The meeting comes at a time the two countries are locked in negotiations to strike a free trade deal that will allow Kenya to export her products to the US duty-free.
Trump’s interest in Kenya is aggressive considering that the United States has free trade deals with 20 African countries but none in Africa. He has also shown little interest in bettering ties with more African countries compared to his predecessor Barrack Obama.
Uhuru’s meeting with Trump is the second in seven months.
As it stands, trade between the two countries stands at USD1 billion (Ksh100.5 billion) per year.
In the White House meeting on Thursday, U.S. Trade Representative Robert Lighthizer reaffirmed his country’s commitment to deepening economic ties with Kenya.
“Under President Trump’s leadership, we look forward to negotiating and concluding a comprehensive, high-standard agreement with Kenya that can serve as a model for additional agreements across Africa,” said Lighthizer.
At the roundtable meeting, it was also agreed that Kenya will open up its USD470 million (Ksh47.2 billion) wheat market to US farmers for the first time in over a decade.

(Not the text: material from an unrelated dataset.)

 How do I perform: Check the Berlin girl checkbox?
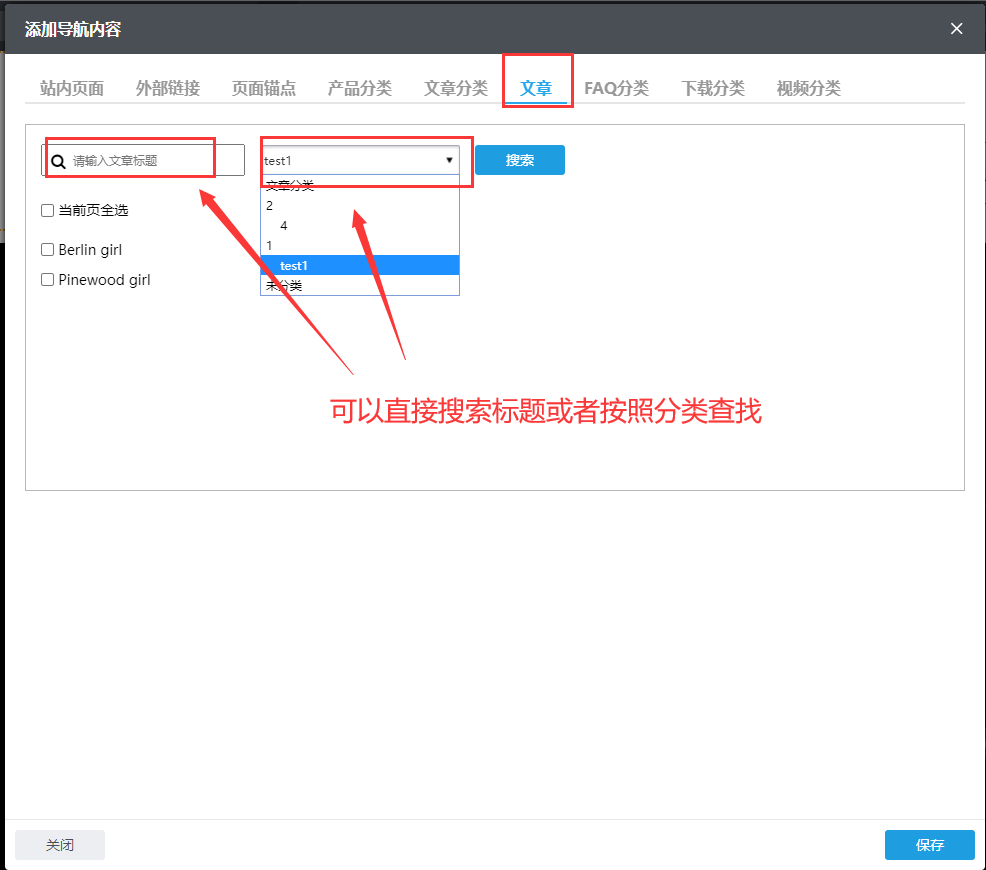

The two countries also agreed to develop a plan to provide technical assistance and trade capacity building with the aim of maximizing Kenya’s utilization of trade benefits under the African Growth and Opportunity Act (AGOA).
Also agreed was sharing information on the best ways to develop Small and Medium Enterprises (SMEs) in both countries.

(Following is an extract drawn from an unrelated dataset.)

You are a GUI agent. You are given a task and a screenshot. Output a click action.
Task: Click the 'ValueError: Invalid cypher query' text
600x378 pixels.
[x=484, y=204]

In August 2018, the two leaders failed to agree on the financing framework of the proposed 473-kilometer four-lane dual carriage highway from Nairobi to Mombasa, a project handed to American construction company Bechtel Corporation.

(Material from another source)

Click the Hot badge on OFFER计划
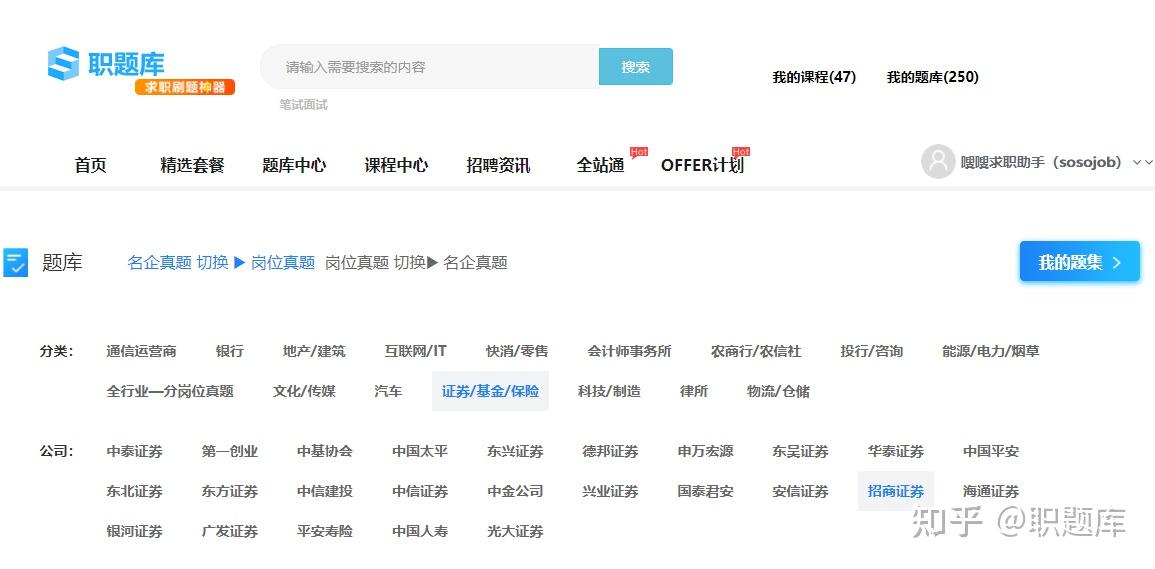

President Trump wanted Kenya to acquire a loan to build the Ksh300 million road, while Kenyatta proposed a Private- Public Partnership (PPP) dealing a blow to the project. US Ambassador to Kenya Kyle McCarter has been forced to come out a number of times after reports emerged that America was losing the project to China after the White House talks hit a dead end.
Shortly after President Trump’s election, various American media outlets reported that his administration was willing to tone down on criticism of human rights violations in African countries in order to boost trade with Africa.
But that plan seems dead in the water after the US extended its VISA ban to six countries including four African nations namely: Nigeria, Eritrea, Sudan and Tanzania in the past one week.
Acting Secretary of Homeland Security Chad Wolf in a press conference said that the six countries have failed to meet the standard for information on security by the United States.
“These countries, for the most part, want to be helpful but for a variety of different reasons simply failed to meet those minimum requirements that we laid out,” said Wolf.
Kenya’s Importance to the US
The US considers Kenya a very strategic ally and that partnership has been deemed even more crucial following the rise of China’s and Russian influence in Africa.
Besides America wanting to have Kenya on its side in its fierce supremacy war in China, Kenya is also important in the war against terrorism.
Kenya has been instrumental in limiting Al-Shabaab’s influence in the region and confining it to specific regions in Somalia, this is seen as very key in the fight against Al-Qaeda by the Americans.